#### [Testo di partenza]
■ ■ ■ ■ ■
Giorgia Meloni ieri ha trovato il tempo per rivendicare le misure contro i rave party abusivi. «Ne vado fiera perché l’Italia, dopo anni di governi che hanno chinato la testa di fronte all’illegalità, non sarà più maglia nera in tema di sicurezza». Il resto per lei è strumentalizzazione sul diritto a manifestare («non lo negheremo a nessuno»). Parole che sembrano chiudere la porta a chi nella maggioranza (Forza Italia) vorrebbe chiarire la portata della norma, eliminare la pena fino a 6 anni e le intercettazioni dei ragazzi in marcia verso i luoghi dello sballo. Vedremo quale anima prevarrà in Parlamento, ma l’impressione è che a prevalere sarà quella di destra, di Matteo Salvini per il quale «è finita la pacchia». Non si è sbilanciata invece su quello che chiederà oggi a Bruxelles dove Meloni è attesa per il suo debutto ufficiale.
Incontrerà la presidente della Commissione Ursula von der Leyen e il presidente del Consiglio europeo Charles Michel. Non è previsto per il momento alcun colloquio con il Commissario dell’Economia Paolo Gentiloni. Eppure per lei sarebbe molto utile uno scambio di idee riservato con l’italiano che seguirà molto da vicino le vicende del suo Paese. Perché lì, nella capitale belga, la presidente del Consiglio dovrà confermare o meno la continuità con Draghi e con gli impegni del precedente governo, rassicurando i mercati e quell’establishment tanto criticato in passato.
Chiederà di poter fare un po’ di scostamento di bilancio, di utilizzare i fondi di coesione 2014-2020 non spesi per affrontare la crescita dei costi energetici e realizzare i progetto del Pnrr. Insomma, prima di svelare agli italiani per chi veramente hanno votato, al di là dei giochi di artificio legge e ordine, Meloni vorrà capire fino a dove può spingersi. Nella sede dell’europeismo, sarà plastica la trasformazione per necessità del sovranismo italiano nella richiesta di aiuto, di un Recovery bis per affrontare la pandemia energetica. Il problema è che per ottenere queste e tante altre cose che via via negli anni si presenteranno, Roma avrà bisogno di alleati.
■ ■ ■ ■ ■
#### [Dati forniti]
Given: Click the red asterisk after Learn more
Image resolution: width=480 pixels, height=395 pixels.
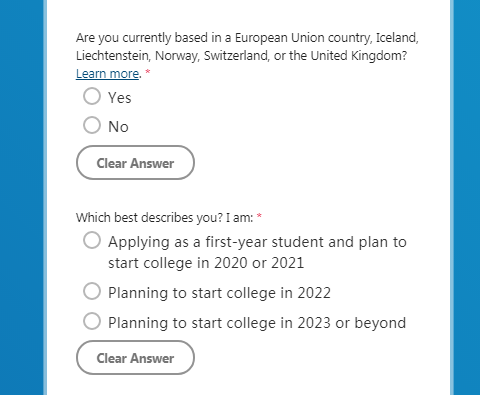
■ ■ ■ ■ ■
#### [Il compito]
Prosegui l'articolo su Giorgia Meloni e il suo debutto a Bruxelles, riprendendo subito dopo la frase finale.

#### [Risultato]
Così già oggi a Bruxelles ci saranno due convitati di pietra. Uno è Olaf Scholz, che di fare ancora debito comune non ha nessuna intenzione. L’altro si chiama Emmanuel Macron, che su tante questioni potrebbe dare una mano alla Meloni oppure morderla. Ma lei non è sembrata molto gentile nel ricordare al presidente francese, durante l’incontro informale nella terrazza di un hotel romano il 23 ottobre, che Parigi spesso ha un atteggiamento predatorio sulle imprese italiane. Meloni ha riconosciuto che ognuno difende i propri interessi nazionali e gli ha ricordato che Roma farà i suoi interessi sempre più marcatamente. «Su certe cose andremo d’accordo, su altre litigheremo», ha raccontato la presidente del Consiglio a Bruno Vespa, che ha riportato il retroscena del colloquio nel suo ultimo libro “La grande tempesta”.
Ecco, va bene parlare chiaro, che è una delle doti della leader di Fratelli d’Italia. È vero che la Francia, come tutti le altre Nazioni, è bravissima a curare i propri interessi. Sarà pure vero, come riferisce la stessa Meloni, che Macron abbia apprezzato la franchezza della sua interlocutrice. Poi bisognerà verificare se sulle partite che contano in Europa (immigrazione compresa e riforma del Patto di Stabilità) avremo un alleato oltralpe o se saremo soli a combattere contro i mulini a vento.
Certo Meloni non potrà contare sugli amici polacchi e ungheresi, che pesano pochino, tranne quando mettono il veto alle decisioni comunitarie. Potrà invece contare sulla sua posizione dura contro Putin, schierata con l’elmetto in testa accanto agli ucraini. Sempre che i suoi alleati Salvini e Berlusconi continueranno a votare i decreti che armano Zelensky.